The PGA of America hosts a special guest from Egypt

PGA mentors Hayam Essam
Photo: Courtesy The PGA of America
The PGA of America's Sandy Cross (left) and Christine Garrity (center) helped host and mentor Egypt's Hayam Essam.
By
Pam Sherman, The PGA of America
From PGALinks.com

Series: PGA Feature

Published: Friday, November 01, 2013 | 10:18 a.m.

For three weeks in September and October, The PGA of America hosted one of the 16 women from around the world who participated in the U.S. Department of State and espnW Global Sports Mentoring Program. Now in its second year, this program supports the United States global commitment toward advancing the rights and participation of women and girls globally, using sports as a vehicle towards greater opportunity and inclusion.

Christine Garrity, chief administrative officer & general counsel, and Sandy Cross, director of women's & new market initiatives for The PGA, served as mentors to Hayam Essam of Egypt. They provided Essam with valuable skills, experience, and access to networks that can lead to future opportunities back in her home community. The mentors also helped construct a strategic action plan with Essam, in an effort to create additional sports opportunities for underserved women and girls in Egypt.

Essam, 32, has played basketball at the highest levels in Egypt, representing both her university and the national team. A former captain of Egypt's Shooting Club premier women's team, Essem is currently supervising two women's basketball teams in her home country and is the only female serving on the governing basketball committee.

Through this program, Essam is looking to provide opportunities for girls and women to become leaders in the predominately male sports environment in Egypt. While her initial focus will utilize basketball to provide life and social skills for girls ages 9-11, Essam hopes to expand her efforts to eventually include other sports.

To help shape her action plan, Essam met with nearly every department at PGA headquarters in Palm Beach Gardens, Fla.

The U.S. Department of State and espnW Global Sports Mentoring Program is consistent with The PGA's strategic focus on making the game more inclusive for women and girls, as well as golf's increasing international relevance as the sport prepares to return to the 2016 Olympic Games.

In addition to The PGA, other entities participating in the program include: ESPN, NCAA, NHL, Proctor & Gamble, United States Olympic Committee and WNBA.

PGALinks.com sat with Essam at the end of her stay to talk about her first visit to the United States and her participation in the Global Sports Mentoring Program ...

Q: Why did you want to become involved in the Program?

The Global Sports Mentoring Program provided a unique opportunity for me to help underserved girls in Egypt. There is definitely a need in my country to help young girls learn life and social skills in a stable, secure, supervised environment, something that would not have been possible two short years ago.

Q: How long was the process; what did you have to do to be accepted in the program?

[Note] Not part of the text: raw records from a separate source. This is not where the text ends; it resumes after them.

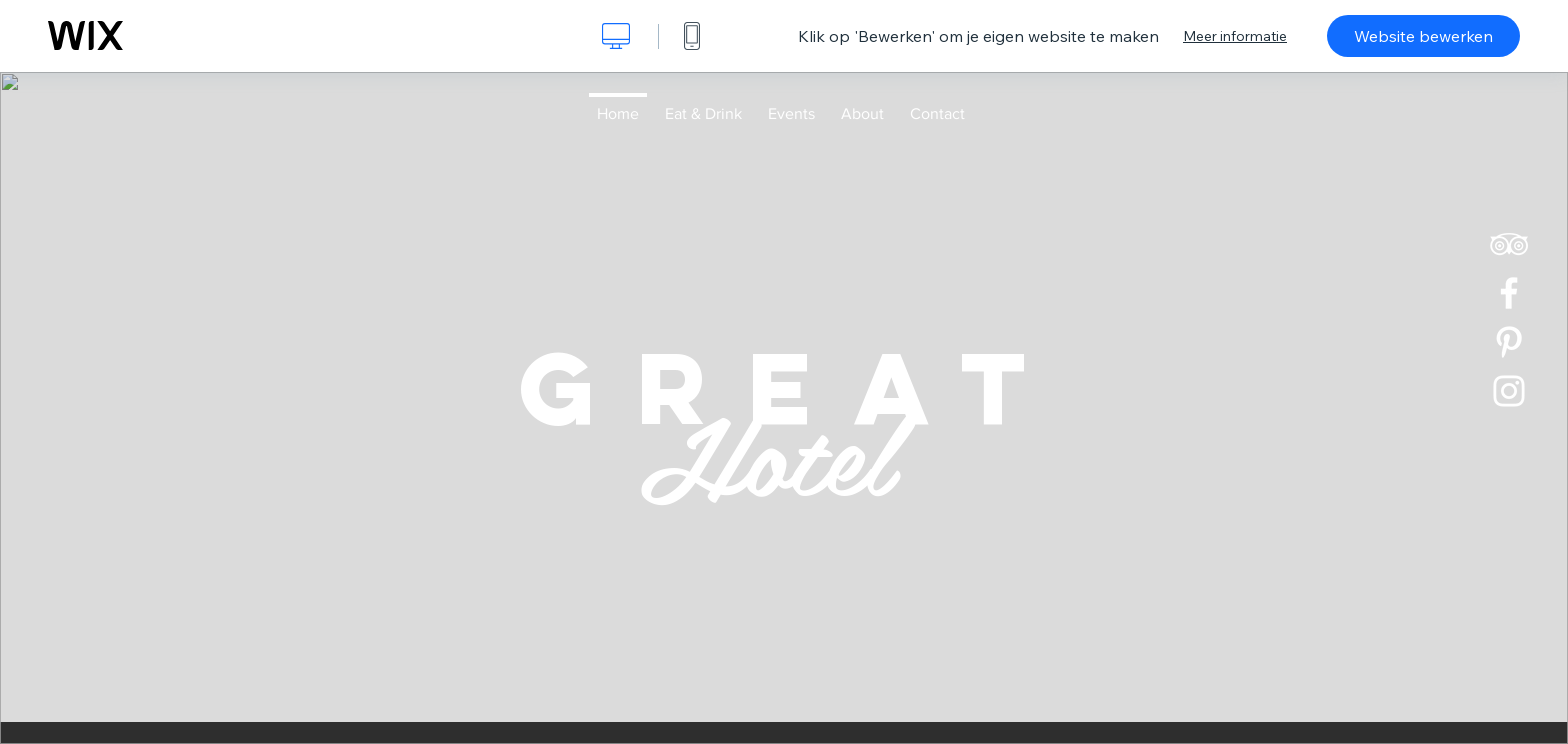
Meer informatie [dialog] (1235, 36)
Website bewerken (1423, 36)
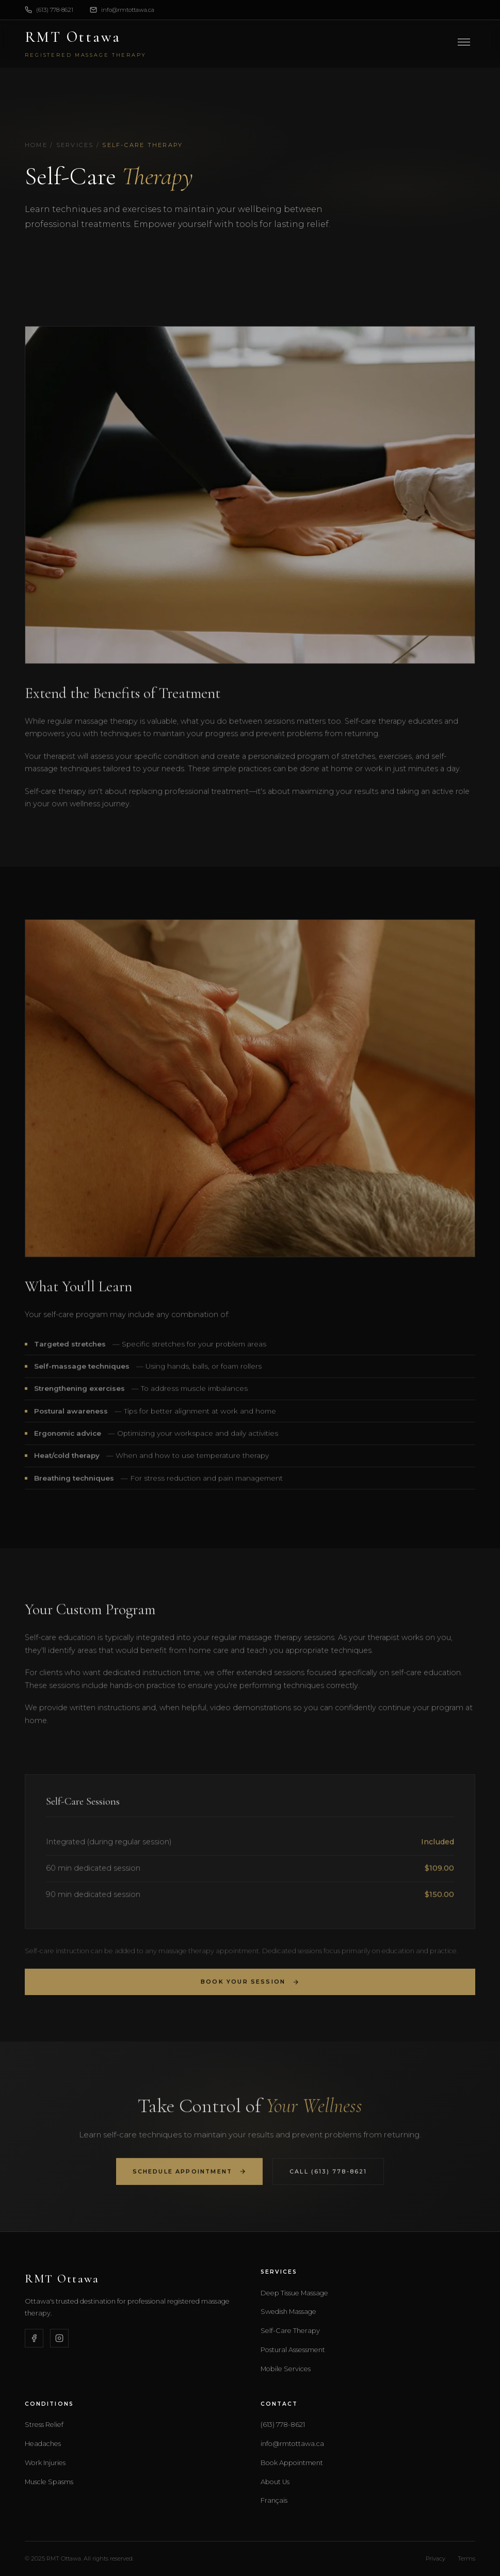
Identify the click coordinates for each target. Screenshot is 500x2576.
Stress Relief (44, 2424)
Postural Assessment (293, 2350)
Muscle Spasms (49, 2482)
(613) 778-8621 (49, 10)
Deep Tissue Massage (294, 2293)
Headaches (43, 2444)
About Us (275, 2482)
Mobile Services (286, 2369)
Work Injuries (45, 2463)
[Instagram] (59, 2338)
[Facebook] (34, 2338)
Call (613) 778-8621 (328, 2177)
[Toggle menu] (464, 42)
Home (36, 145)
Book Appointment (292, 2463)
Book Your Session (250, 1987)
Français (274, 2500)
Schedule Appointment (189, 2177)
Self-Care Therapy (290, 2331)
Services (75, 145)
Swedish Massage (288, 2311)
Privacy (435, 2558)
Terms (466, 2558)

I found out about this program through a friend in March 2013, and submitted my application about an hour before the deadline. I went through interviews at the U.S. Embassy in Cairo and two-to-three interviews via Skype with the University of Tennessee, which coordinates the program. I found out I was accepted into the program just a few weeks before I was scheduled to come to the United States.

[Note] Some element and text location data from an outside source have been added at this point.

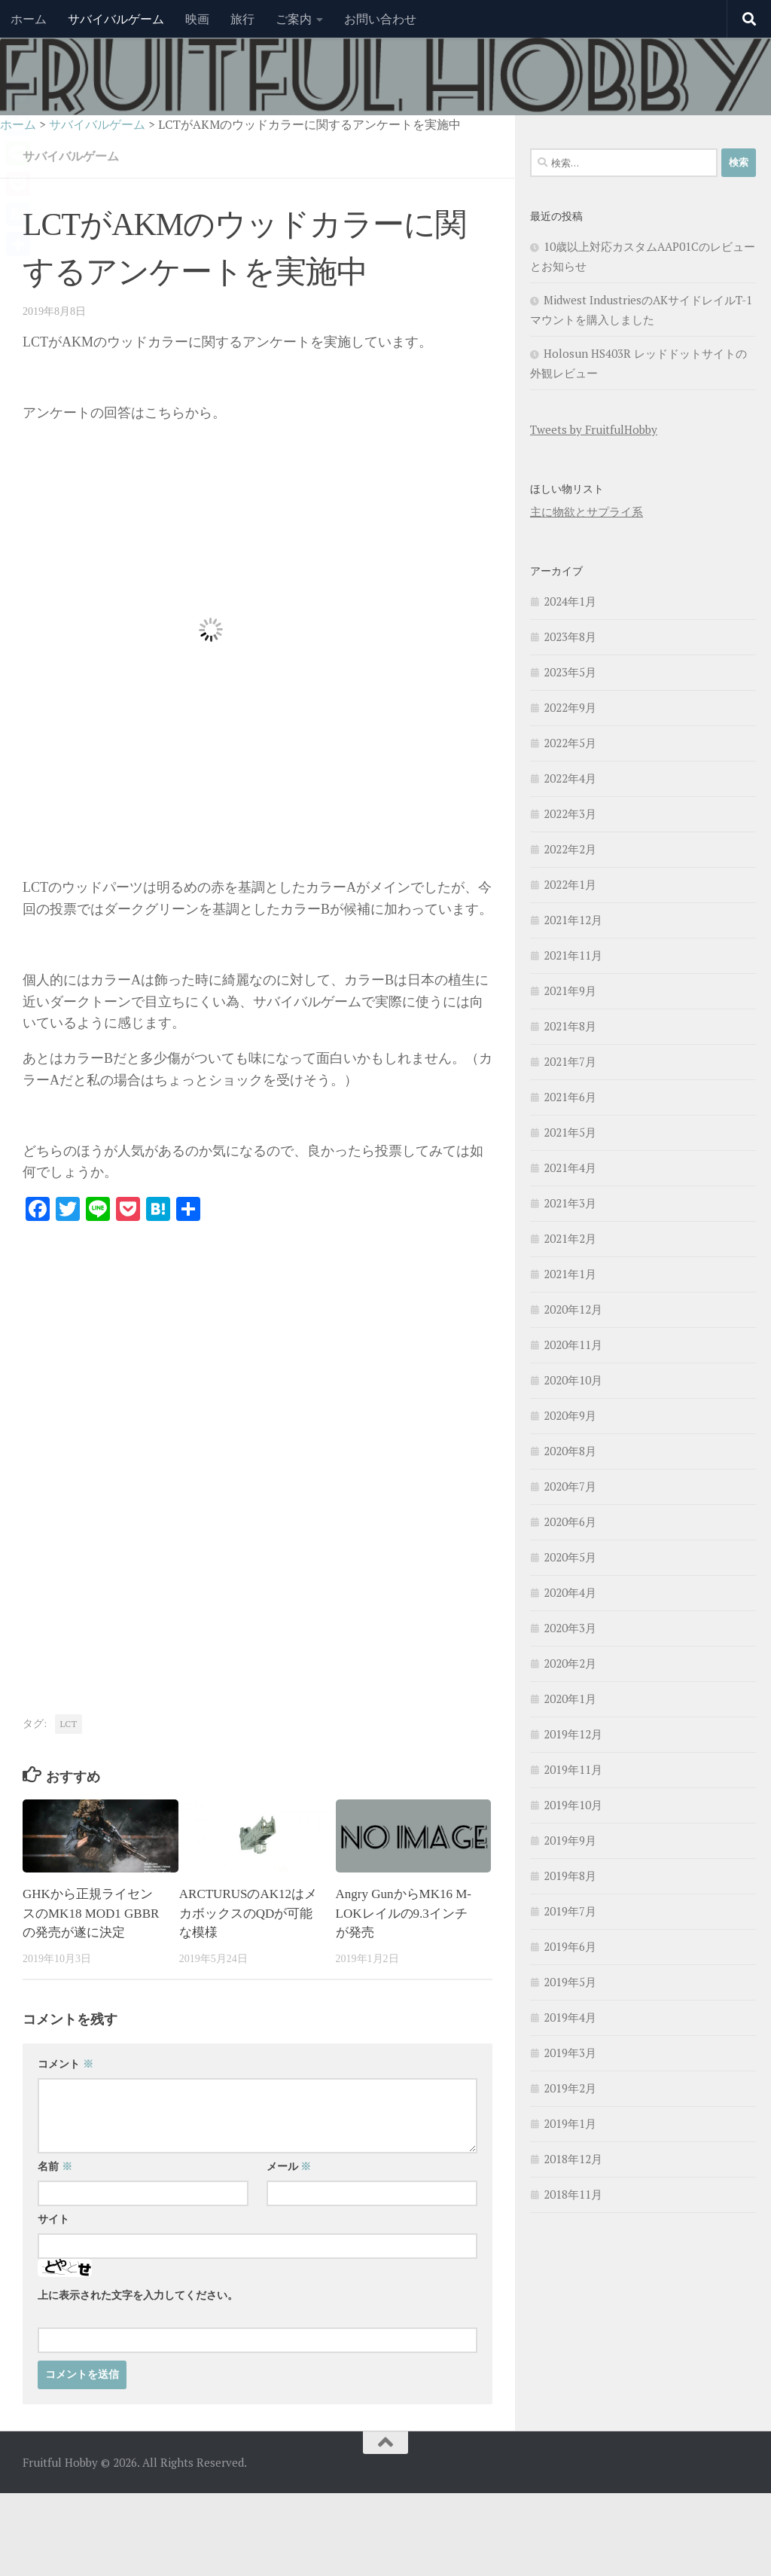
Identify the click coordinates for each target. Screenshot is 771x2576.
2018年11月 (573, 2194)
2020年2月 (570, 1663)
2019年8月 (570, 1875)
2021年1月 (570, 1273)
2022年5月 (570, 742)
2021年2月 (570, 1238)
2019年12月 (573, 1733)
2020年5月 (570, 1556)
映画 (197, 19)
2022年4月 (570, 778)
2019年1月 (570, 2123)
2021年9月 (570, 990)
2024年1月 (570, 601)
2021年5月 (570, 1132)
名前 (55, 2166)
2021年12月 (573, 919)
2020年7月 (570, 1486)
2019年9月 (570, 1840)
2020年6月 (570, 1521)
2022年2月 (570, 848)
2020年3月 (570, 1627)
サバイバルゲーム (116, 19)
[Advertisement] (149, 1353)
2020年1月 (570, 1698)
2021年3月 (570, 1202)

Q: What did you know about golf prior to your visit? Where you assigned to The PGA?

I had no prior golf experience, but based on the program I want to establish in Egypt, The PGA was the perfect fit for me. I was able to take a golf lesson while in South Florida and enjoyed it more than I thought I would. I've already talked to friends back home about taking lessons and playing golf when we can.

Q: You arrived in Washington, D.C., a week prior to coming to The PGA. Tell us what that was like?

It was my first experience in the United States, so I was pretty nervous. I didn't really know what to expect. I was able to meet the other woman in the program and learn a little of their goals.

Q: Having been in the United States for a month now, what are your impressions?

I am so impressed with the willingness of the staff at The PGA to share their knowledge. Everyone was so helpful and friendly, and I can tell everyone has a passion for what they do just by the way they speak about The PGA. I have made life-long friends and will be very sad to leave.

Q: Did you try anything new while in South Florida?

Oysters. Nobody thought I would try this and it wasn't until I posted a picture on Facebook did they believe me. I also tried paddle boarding for the first time; at home, we have "sand boarding" which is just like snowboarding except on sand!

Q: Tell us about your typical day at The PGA ...

I was able to participate in several meetings each day, listening to many PGA staff members as they talk about their programs and initiatives. I would also work on the strategic plan I'm developing for my program, and talk to people about how to implement it.

Q: You spent a day at The First Tee in St. Augustine, Fla. Why did you go there and what did you learn?

I was able to spend several hours at The First Tee, meeting with a number of people. Their program is a perfect model for me, as they look to empowers youngsters through sports by teaching them life and social skills in a stable, secure, supervised environment.

Q: How do you believe your experience at The PGA of America can assist you with your goals back home?

For me, it was a life-changing experience, both personal and for my career. Meeting new people and trying new things have given me added confidence to go back to Egypt and begin to implement my program. I now realize there are people out there who can help and who care about what I want to do in my country. By playing sports, you learn a lot about what can help you in life.